The search for genetic properties linked to epidemic spread can be
initiated by comparing the characteristics of known epidemic and
sporadic strains. The genetic background of MRSA strains is determined
by the mec DNA and the original chromosome of
methicillin-susceptible S. aureus to which the
mec DNA has integrated. Although the genomes of the
susceptible and the resistant strains have diversified since this
initial integration, certain genotyping methods, such as ribotyping,
can be used to delineate the genetic background of the MRSA strains
(10). Ribotyping with concomitant analysis of the
mec DNA thus provides information on the potential
differences in the genomic background or on the mec DNA of
epidemic and sporadic strains.
The 20- to 50-kb mec DNA includes the mecA gene,
coding for penicillin-binding protein 2a, which is primarily
responsible for methicillin resistance, and the complete or truncated
regulatory region mecRI-mecI (14, 20). The
mecA downstream sequences contain series of direct repeat
units (dru region), an open reading frame whose product has
amino acid similarity to the N terminus of Escherichia coli
glycerophosphoryl diester phosphodiesterase (UpgQ), and insertion
sequence IS431 (16, 21). The genomic distance
between mecA and IS431 is highly variable, and
this region is called the mec hypervariable region (HVR)
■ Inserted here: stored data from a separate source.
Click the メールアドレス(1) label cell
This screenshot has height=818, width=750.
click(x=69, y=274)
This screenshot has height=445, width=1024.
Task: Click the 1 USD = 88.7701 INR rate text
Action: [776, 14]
(11, 16, 21). This region and the insertion sequences and
transposons within the mec DNA can serve as hot spots, which
collect antibiotic resistance genes or other markers into the MRSA
genome (24).
In this study, we searched for molecular traits linked to epidemic
spread using a subset of 72 MRSA isolates from the Finnish MRSA strain
collection. This population-based collection represents all Finnish
MRSA strains typed since 1992 and includes both epidemic and sporadic strains.
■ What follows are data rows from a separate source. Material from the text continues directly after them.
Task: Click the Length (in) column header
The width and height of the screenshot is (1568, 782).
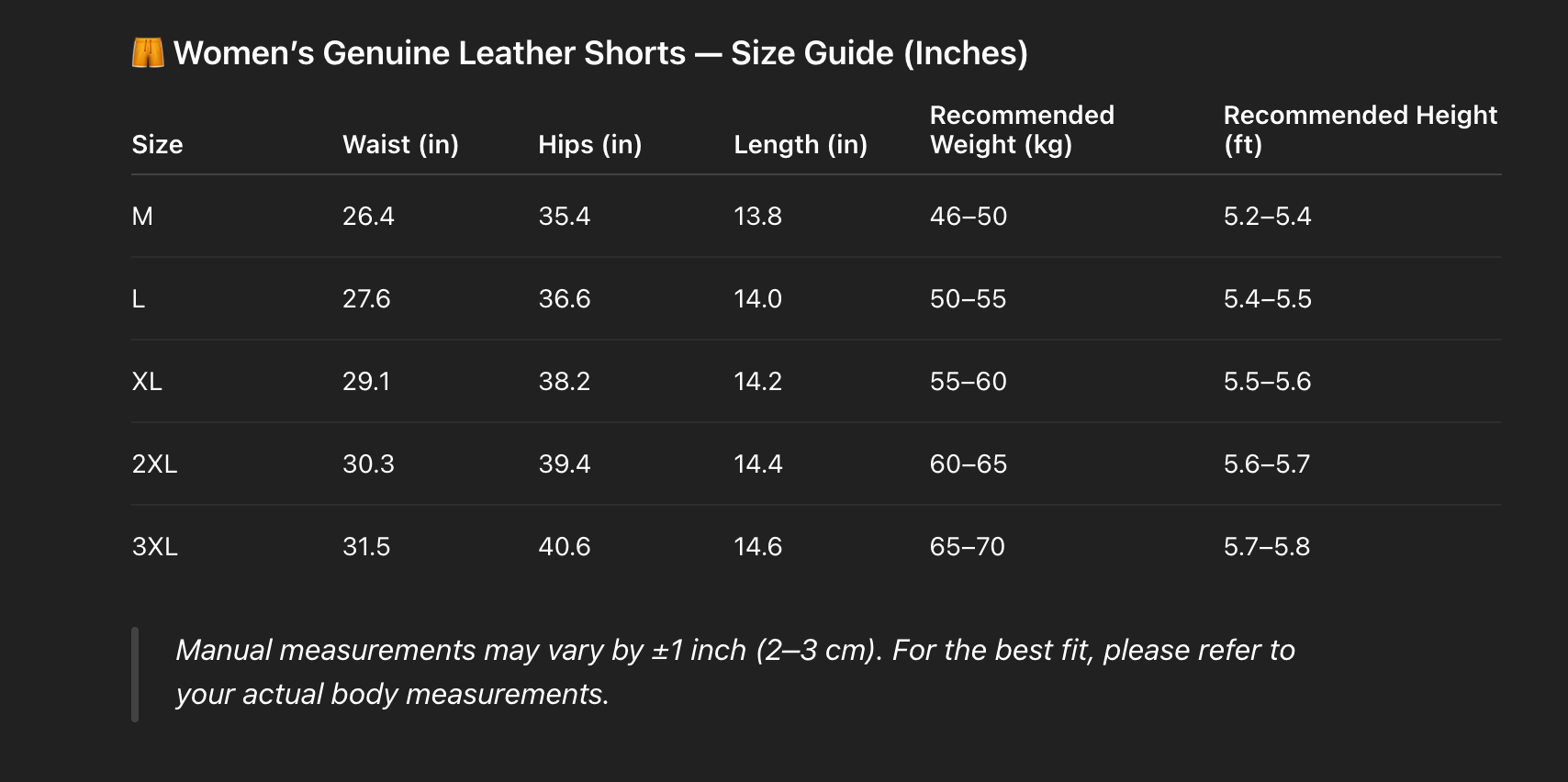Action: [800, 144]
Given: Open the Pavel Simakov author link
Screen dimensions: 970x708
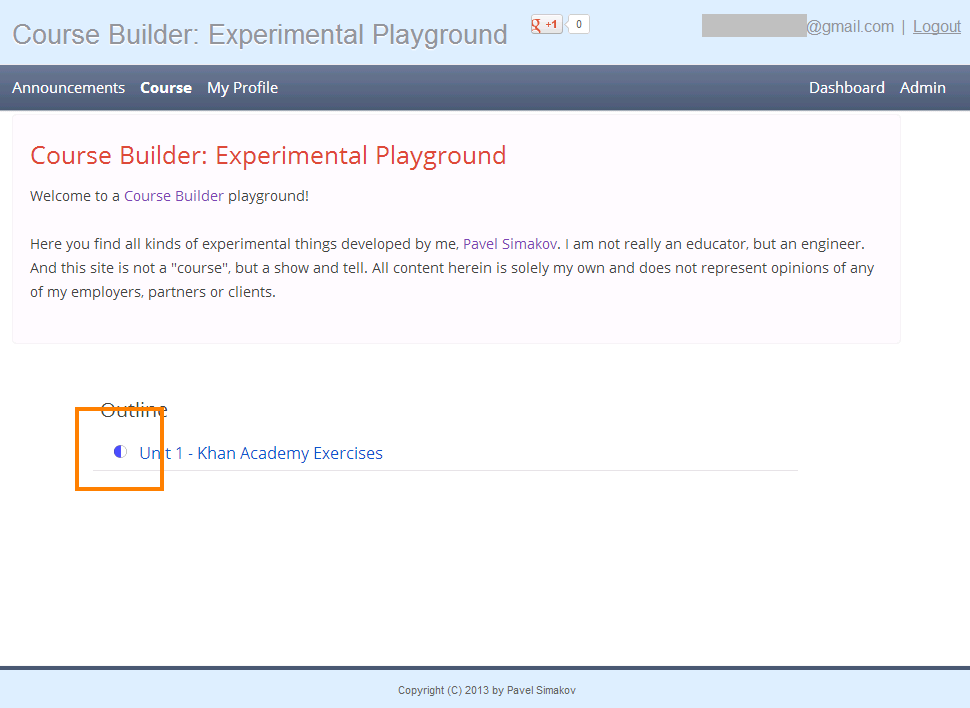Looking at the screenshot, I should (510, 244).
(These results have partly been presented at the 9th European Congress
of Clinical Microbiology and Infectious Diseases, 21 to 24 March 1999, Berlin, Germany [S. Salmenlinna and J. Vuopio-Varkila, 9th Eur. Congr.
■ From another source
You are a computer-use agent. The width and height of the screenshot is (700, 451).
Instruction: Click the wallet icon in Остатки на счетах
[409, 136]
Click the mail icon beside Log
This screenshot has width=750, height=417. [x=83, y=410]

Clin. Microbiol. Infect. Dis., poster PO112, 1999].)
 |
MATERIALS AND METHODS |
Since 1992, all clinical microbiology laboratories in Finland
have sent MRSA isolates to the Hospital Infection Laboratory at the
National Public Health Institute (KTL) for typing. In 1995, MRSA became
a notifiable laboratory finding in Finland. Most laboratories report
the findings electronically to the National Infectious Disease Register
at KTL.
Routine MRSA typing scheme in 1992 through 1999.
All MRSA
isolates referred to KTL were typed by phages and tested for
antimicrobial susceptibility. Phage typing was performed with the
universal set of phages (18) at 1× and 100× routine test
dilutions, both with and without heat treatment of the bacteria (5). The antimicrobial susceptibilities were tested by the disk diffusion method according to guidelines recommended by the National Committee for Clinical Laboratory Standards (15).
The antimicrobials tested were oxacillin, ampicillin, penicillin, cephalexin, cefuroxime, gentamicin, tobramycin, erythromycin, clindamycin, chloramphenicol, ciprofloxacin, rifampin, fusidic acid,
and mupirocin. MICs of oxacillin were determined by the E-test
according to the manufacturer's instructions (AB Biodisk, Solna,
Sweden). Additional studies using pulsed-field gel electrophoresis (PFGE) and, occasionally, ribotyping were performed if the isolates met
any of the following criteria: (i) they were known to be linked to a
suspected epidemic based on epidemiological information obtained from
the submitting hospital, (ii) they possessed an antimicrobial susceptibility pattern and a phage type similar to those for a strain
identified earlier in the laboratory, and (iii) they could not be typed
by phages. PFGE and ribotyping were performed as described earlier
(22). Briefly, for PFGE, genomic DNA prepared in agarose
blocks was digested with SmaI restriction endonuclease, and
the chromosomal fragments were separated with a CHEF DR III (Bio-Rad,
Richmond, Calif.) for 24 h, with initial and final switching times
of 10 and 60 s, respectively. PFGE patterns were interpreted as
different if more than three band differences occured. Ribotyping was
performed by digesting genomic DNA with EcoRI restriction endonuclease. DNA fragments were separated by electrophoresis, transferred to a nylon membrane, and hybridized with a probe for the
rrn operon of E. coli (3).
Strain definitions.
By combining the typing data and
epidemiological information from hospitals, all strains were classified
as either sporadic, local outbreak, or epidemic strains. A sporadic
MRSA strain was defined as a strain isolated from one person only and
displaying an individual antimicrobial susceptibility pattern and/or
phage type. For non-phage-typeable strains, the strain relatedness was ascertained by PFGE. MRSA isolates sharing the same typing patterns and
isolated from two or more persons in the same hospital were defined as
representative of a locally spread outbreak strain. MRSA isolates
sharing the same typing patterns and isolated from two or more persons
and at two or more hospitals were defined as representative of an
epidemic MRSA strain.
Selection of isolates for analysis of genomic background.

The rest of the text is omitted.